### Work request
Only these lines are needed: the first line of the entries below through the line with "会社情報 (119, 719)", each returned exactly.

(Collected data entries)
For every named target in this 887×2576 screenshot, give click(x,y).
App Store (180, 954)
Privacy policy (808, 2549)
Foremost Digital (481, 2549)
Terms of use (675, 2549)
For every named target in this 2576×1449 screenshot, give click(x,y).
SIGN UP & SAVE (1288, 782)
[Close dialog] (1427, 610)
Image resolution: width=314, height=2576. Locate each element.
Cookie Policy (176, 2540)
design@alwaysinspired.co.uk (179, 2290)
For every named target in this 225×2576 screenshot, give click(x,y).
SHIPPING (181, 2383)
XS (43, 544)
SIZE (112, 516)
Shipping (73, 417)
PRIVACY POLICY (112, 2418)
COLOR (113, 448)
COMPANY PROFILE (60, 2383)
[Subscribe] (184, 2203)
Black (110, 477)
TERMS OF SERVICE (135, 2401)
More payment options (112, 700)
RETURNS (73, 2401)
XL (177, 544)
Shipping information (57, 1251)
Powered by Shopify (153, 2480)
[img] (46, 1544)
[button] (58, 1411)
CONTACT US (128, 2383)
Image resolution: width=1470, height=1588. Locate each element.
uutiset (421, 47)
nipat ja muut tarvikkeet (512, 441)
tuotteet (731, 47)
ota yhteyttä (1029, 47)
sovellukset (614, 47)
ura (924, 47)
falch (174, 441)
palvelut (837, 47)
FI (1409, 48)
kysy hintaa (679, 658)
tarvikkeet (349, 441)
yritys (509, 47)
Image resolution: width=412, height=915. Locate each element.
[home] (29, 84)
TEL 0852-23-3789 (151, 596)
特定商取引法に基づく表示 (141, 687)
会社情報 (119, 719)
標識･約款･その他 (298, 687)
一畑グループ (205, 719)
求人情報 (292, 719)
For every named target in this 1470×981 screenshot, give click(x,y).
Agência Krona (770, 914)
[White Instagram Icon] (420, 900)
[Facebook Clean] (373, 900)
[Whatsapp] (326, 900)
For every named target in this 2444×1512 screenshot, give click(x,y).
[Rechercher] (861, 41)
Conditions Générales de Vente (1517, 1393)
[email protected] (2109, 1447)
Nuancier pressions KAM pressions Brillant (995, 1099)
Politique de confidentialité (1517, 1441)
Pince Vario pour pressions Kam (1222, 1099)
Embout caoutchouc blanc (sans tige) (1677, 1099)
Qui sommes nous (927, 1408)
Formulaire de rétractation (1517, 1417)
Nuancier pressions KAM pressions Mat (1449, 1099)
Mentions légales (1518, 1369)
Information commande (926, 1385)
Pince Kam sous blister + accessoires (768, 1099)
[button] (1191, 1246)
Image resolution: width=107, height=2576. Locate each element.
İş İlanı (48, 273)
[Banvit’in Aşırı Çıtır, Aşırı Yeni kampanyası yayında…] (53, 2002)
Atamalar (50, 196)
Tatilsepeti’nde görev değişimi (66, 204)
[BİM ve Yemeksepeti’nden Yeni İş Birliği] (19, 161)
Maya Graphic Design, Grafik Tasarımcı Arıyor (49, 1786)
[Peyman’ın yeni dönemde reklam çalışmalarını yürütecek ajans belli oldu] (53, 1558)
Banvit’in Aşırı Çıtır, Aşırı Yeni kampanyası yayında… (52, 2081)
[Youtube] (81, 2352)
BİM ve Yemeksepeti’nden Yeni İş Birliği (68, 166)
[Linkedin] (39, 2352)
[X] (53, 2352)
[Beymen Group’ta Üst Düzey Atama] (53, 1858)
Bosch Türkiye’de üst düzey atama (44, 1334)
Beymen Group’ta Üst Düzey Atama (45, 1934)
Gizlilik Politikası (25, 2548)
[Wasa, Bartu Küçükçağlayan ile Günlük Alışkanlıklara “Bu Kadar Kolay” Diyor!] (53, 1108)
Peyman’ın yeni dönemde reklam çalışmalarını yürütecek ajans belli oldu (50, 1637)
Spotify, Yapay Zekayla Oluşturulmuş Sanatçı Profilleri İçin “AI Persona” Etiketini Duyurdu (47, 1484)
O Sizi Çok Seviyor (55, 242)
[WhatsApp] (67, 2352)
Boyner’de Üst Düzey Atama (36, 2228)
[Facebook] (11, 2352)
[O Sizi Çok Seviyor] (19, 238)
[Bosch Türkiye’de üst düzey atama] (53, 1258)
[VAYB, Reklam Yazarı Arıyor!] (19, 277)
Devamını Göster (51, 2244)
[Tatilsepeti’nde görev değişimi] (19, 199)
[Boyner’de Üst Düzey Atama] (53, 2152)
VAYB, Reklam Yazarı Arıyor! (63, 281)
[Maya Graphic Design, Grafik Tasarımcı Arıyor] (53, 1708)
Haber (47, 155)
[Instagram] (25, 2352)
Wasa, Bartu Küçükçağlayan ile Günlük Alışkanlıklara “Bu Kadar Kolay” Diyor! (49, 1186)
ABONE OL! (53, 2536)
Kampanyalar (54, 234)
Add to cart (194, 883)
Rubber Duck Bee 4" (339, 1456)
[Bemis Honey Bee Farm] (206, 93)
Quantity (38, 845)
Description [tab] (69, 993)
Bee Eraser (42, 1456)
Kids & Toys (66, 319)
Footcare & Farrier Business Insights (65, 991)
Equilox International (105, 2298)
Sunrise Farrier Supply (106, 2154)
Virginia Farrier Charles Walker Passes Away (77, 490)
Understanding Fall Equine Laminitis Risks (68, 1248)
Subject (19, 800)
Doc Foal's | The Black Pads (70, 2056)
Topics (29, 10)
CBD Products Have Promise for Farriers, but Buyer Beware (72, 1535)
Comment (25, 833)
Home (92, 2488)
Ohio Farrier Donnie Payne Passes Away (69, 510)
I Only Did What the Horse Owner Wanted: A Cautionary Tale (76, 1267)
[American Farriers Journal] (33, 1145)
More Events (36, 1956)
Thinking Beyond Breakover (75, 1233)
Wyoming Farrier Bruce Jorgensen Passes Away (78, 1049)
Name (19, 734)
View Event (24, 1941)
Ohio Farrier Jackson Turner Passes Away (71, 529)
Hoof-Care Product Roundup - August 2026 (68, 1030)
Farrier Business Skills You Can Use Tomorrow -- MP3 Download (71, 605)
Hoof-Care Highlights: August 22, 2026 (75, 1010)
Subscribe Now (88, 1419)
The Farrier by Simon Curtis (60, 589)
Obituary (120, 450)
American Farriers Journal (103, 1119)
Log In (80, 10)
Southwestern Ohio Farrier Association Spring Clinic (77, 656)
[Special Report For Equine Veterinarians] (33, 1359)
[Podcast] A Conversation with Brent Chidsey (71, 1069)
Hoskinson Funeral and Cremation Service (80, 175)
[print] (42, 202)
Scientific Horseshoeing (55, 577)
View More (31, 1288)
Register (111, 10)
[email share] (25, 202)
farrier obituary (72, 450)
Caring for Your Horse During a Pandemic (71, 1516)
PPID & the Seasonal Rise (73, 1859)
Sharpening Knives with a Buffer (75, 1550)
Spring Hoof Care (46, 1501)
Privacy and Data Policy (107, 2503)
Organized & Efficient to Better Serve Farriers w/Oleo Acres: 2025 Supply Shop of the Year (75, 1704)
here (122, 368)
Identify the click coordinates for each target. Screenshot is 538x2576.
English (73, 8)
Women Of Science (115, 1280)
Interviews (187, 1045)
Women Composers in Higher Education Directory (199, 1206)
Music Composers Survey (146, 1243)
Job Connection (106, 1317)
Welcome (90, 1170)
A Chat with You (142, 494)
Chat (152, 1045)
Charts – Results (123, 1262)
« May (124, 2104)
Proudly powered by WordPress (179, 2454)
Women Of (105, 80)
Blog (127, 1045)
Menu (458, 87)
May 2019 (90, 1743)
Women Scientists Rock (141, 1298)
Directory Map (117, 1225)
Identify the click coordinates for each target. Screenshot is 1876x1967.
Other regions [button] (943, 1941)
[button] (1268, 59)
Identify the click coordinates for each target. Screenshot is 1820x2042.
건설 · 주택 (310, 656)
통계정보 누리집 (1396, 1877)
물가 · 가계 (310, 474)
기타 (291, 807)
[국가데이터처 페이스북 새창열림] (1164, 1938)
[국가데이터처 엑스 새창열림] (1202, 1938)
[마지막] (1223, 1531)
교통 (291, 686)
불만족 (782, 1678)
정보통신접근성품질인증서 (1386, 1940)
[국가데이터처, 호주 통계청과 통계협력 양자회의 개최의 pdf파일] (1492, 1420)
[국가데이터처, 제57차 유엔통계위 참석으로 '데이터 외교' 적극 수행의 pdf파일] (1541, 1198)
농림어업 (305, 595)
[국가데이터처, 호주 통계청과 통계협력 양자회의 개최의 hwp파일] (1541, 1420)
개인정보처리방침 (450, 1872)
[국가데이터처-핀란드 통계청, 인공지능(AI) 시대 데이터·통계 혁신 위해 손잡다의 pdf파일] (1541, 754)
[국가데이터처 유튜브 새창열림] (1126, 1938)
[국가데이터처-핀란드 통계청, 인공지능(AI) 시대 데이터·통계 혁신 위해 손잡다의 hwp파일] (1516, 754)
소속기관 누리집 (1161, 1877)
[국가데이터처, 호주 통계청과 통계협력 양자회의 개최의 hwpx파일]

### Expected answer
For every named target in this 887×2576 screenshot, give click(x,y).
App Store (180, 954)
Privacy policy (808, 2549)
Foremost Digital (481, 2549)
Terms of use (675, 2549)
For every named target in this 2576×1449 screenshot, give click(x,y).
SIGN UP & SAVE (1288, 782)
[Close dialog] (1427, 610)
Image resolution: width=314, height=2576. Locate each element.
Cookie Policy (176, 2540)
design@alwaysinspired.co.uk (179, 2290)
For every named target in this 225×2576 screenshot, give click(x,y).
SHIPPING (181, 2383)
XS (43, 544)
SIZE (112, 516)
Shipping (73, 417)
PRIVACY POLICY (112, 2418)
COLOR (113, 448)
COMPANY PROFILE (60, 2383)
[Subscribe] (184, 2203)
Black (110, 477)
TERMS OF SERVICE (135, 2401)
More payment options (112, 700)
RETURNS (73, 2401)
XL (177, 544)
Shipping information (57, 1251)
Powered by Shopify (153, 2480)
[img] (46, 1544)
[button] (58, 1411)
CONTACT US (128, 2383)
Image resolution: width=1470, height=1588. Locate each element.
uutiset (421, 47)
nipat ja muut tarvikkeet (512, 441)
tuotteet (731, 47)
ota yhteyttä (1029, 47)
sovellukset (614, 47)
ura (924, 47)
falch (174, 441)
palvelut (837, 47)
FI (1409, 48)
kysy hintaa (679, 658)
tarvikkeet (349, 441)
yritys (509, 47)
Image resolution: width=412, height=915. Locate each element.
[home] (29, 84)
TEL 0852-23-3789 (151, 596)
特定商取引法に基づく表示 (141, 687)
会社情報 (119, 719)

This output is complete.